Brandbrief der Schweizer Thermen

Rasche Hilfeleistungen in der Corona-Krise gefordert

Die Schweizer Thermalbäder fordern rasche Hilfeleistungen von der Politik, um die Corona-Krise zu überstehen. Nur mit der Unterstützung des Bundes könne man weiterhin Gesundheitsleistungen und Arbeitsplätze aufrechterhalten.

“Akute Gefahr” für die Schweizer Thermalbäder

Quelle: Tamina Therme

In einem offenen Brief an den Bundesrat haben die Schweizer Thermen jetzt um rasche Hilfen gebeten. Die Bäder forderten unbürokratische und sofortige Hilfeleistungen, bei dem Ausmaß der Krise seien Kredite allein nicht ausreichend. Um die Gesundheitsleistungen und Arbeitsplätze aufrecht erhalten zu können, sei Planungssicherheit sehr wichtig für die Betriebe, heißt es in der Mitteilung weiter.

Die Thermalbäder übernähmen eine wichtige Aufgabe im schweizerischen Gesundheitswesen und stellten zudem eine volkswirtschaftliche Größe in den einzelnen Regionen dar, betonen die Bäder in ihrem Schreiben. Die derzeitige Corona-Politik der Schweizer Regierung bringe die Thermen aber in akute Gefahr, denn die bürokratischen Hürden für Hilfsanträge aus dem Härtefonds seien kompliziert, ungenügend und kämen zu spät, so die Kritik der Thermenbetreiber.

Schließung in der Hauptsaison

Die Schweizer Thermen sind seit Mitte Dezember geschlossen, wie in Deutschland ist das bereits der zweite längere Shutdown innerhalb eines Jahres. Die erneute Schließung trifft die Thermen mitten in der Hauptsaison: normalerweise wird im Winter der größte Teil des Jahresumsatzes erwirtschaftet, da im Sommer die Nachfrage nach Thermenbesuchen eher gering ist. Die kumulierten Umsatzeinbußen aus dem Corona-Jahr seien alarmierend, heißt es in dem Brandbrief weiter. Ohne sofortige und unkomplizierte Hilfeleistungen seien die Betriebe wirtschaftlich ernsthaft gefährdet und die Mitarbeiter von massiven Entlassungen bedroht, so das Schreiben.

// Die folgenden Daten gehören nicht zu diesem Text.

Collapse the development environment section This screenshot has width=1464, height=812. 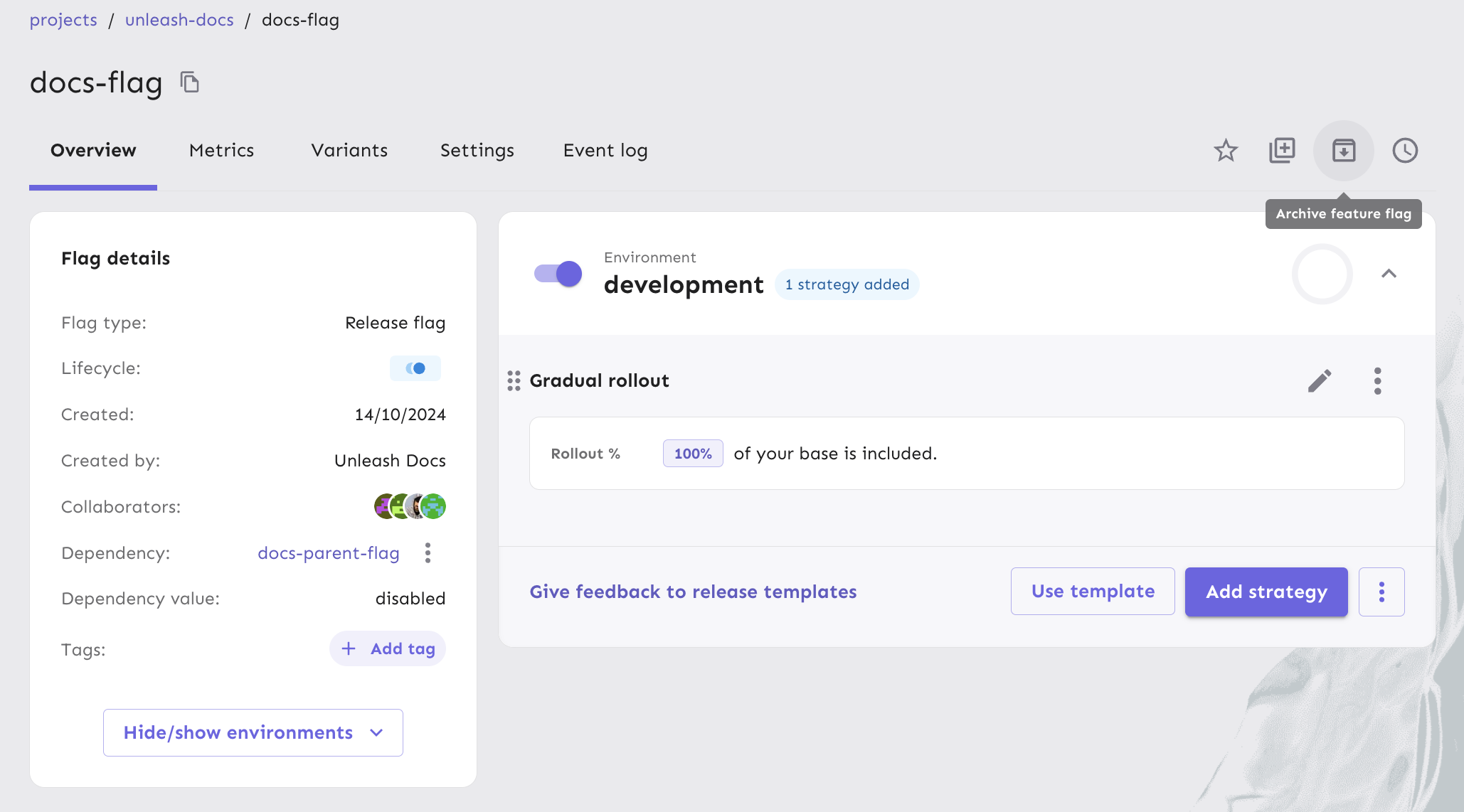[1389, 274]
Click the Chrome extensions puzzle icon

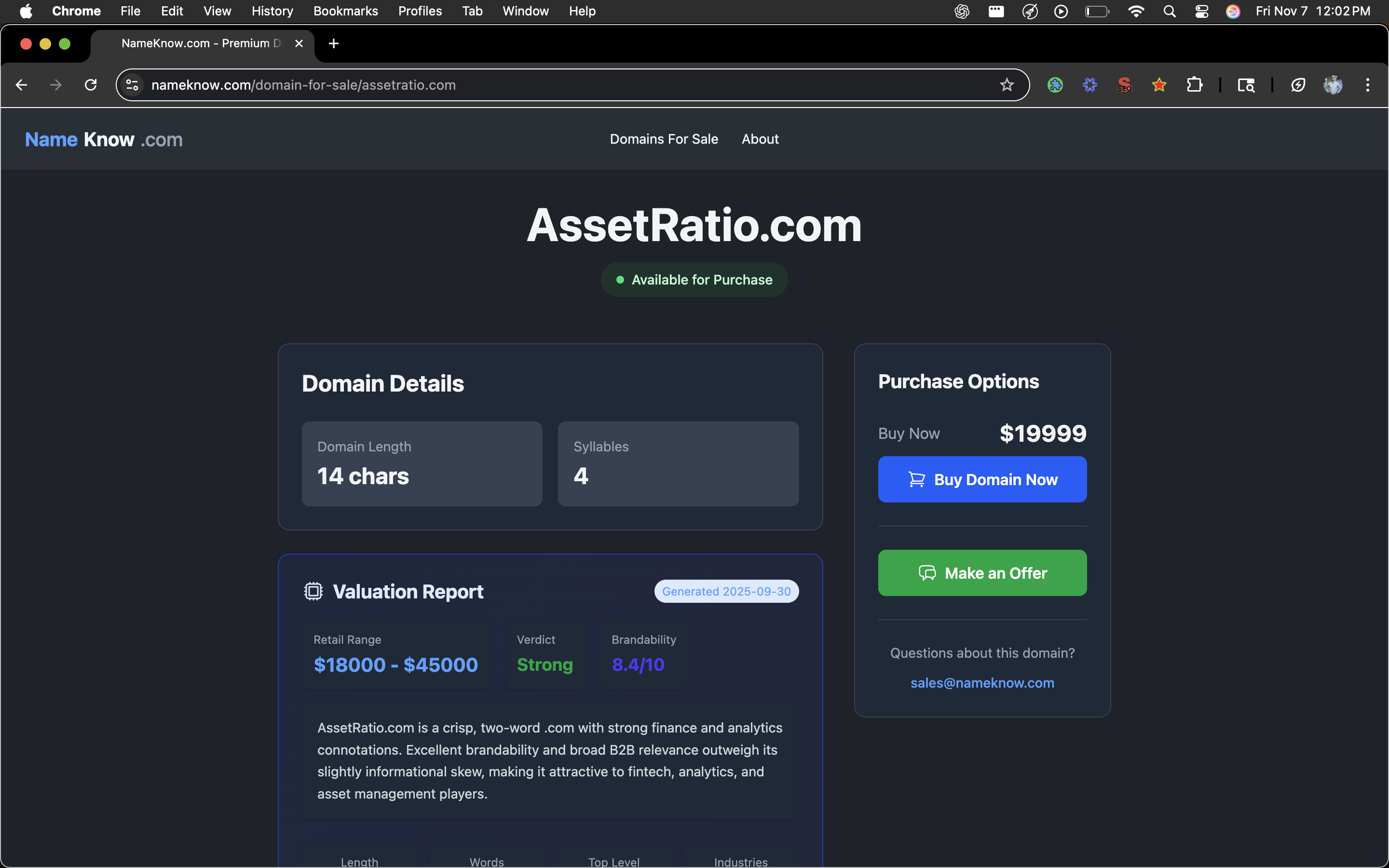(1196, 84)
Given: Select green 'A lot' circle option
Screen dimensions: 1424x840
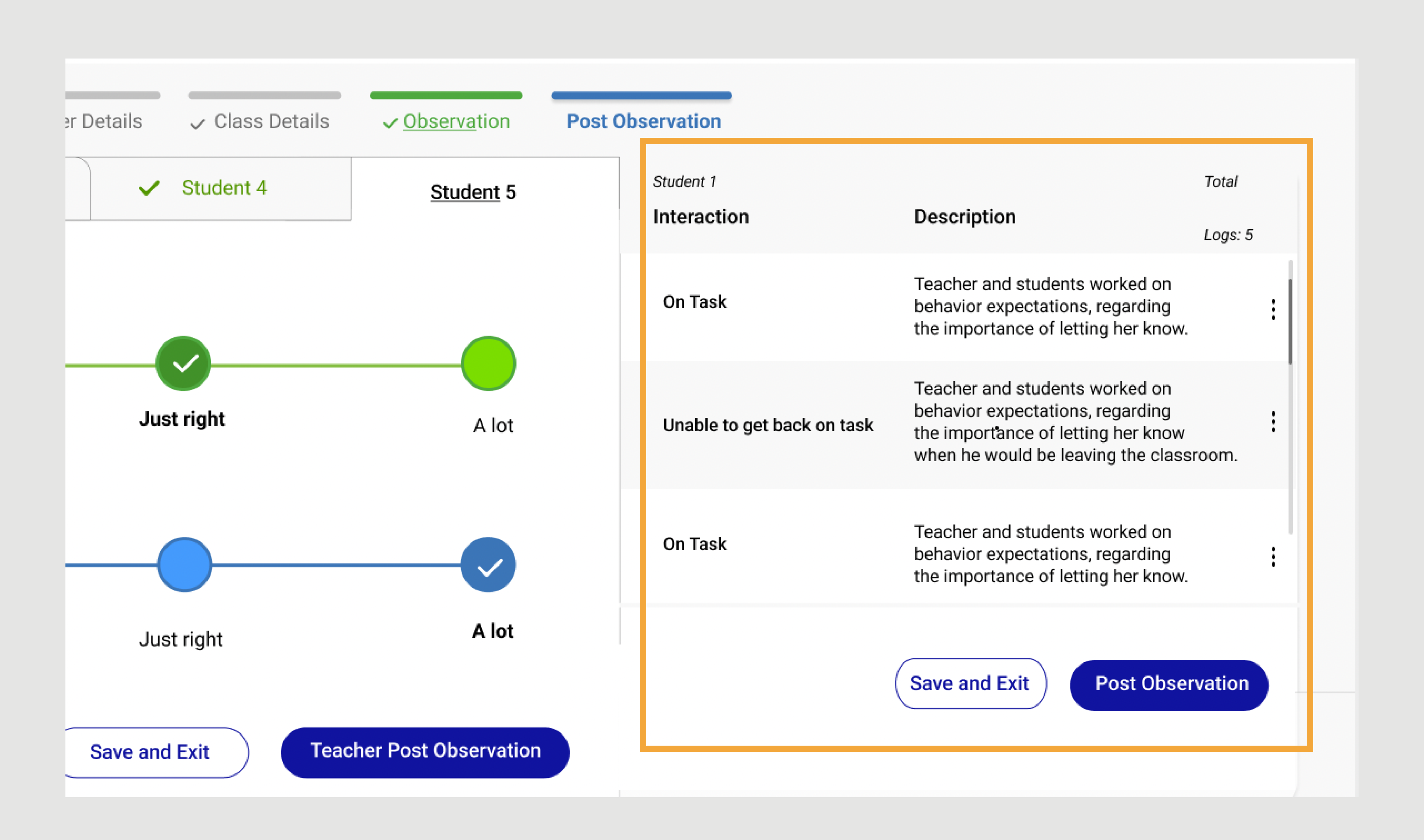Looking at the screenshot, I should [488, 363].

Laut Krankenversicherungsgesetz handelt es sich bei den Thermen um Gesundheitsunternehmen, die einen wertvollen Beitrag zur Gesundheit der Bevölkerung leisten. Die Bäder beschäftigen über tausend Mitarbeiter und verfügen über ein Anlagevermögen von mehr als einer halben Milliarde Schweizer Franken. Hohe Fixkosten zwischen 50 und 70 Prozent auch während der Schließung stellen die Badbetreiber vor immense finanzielle Herausforderungen.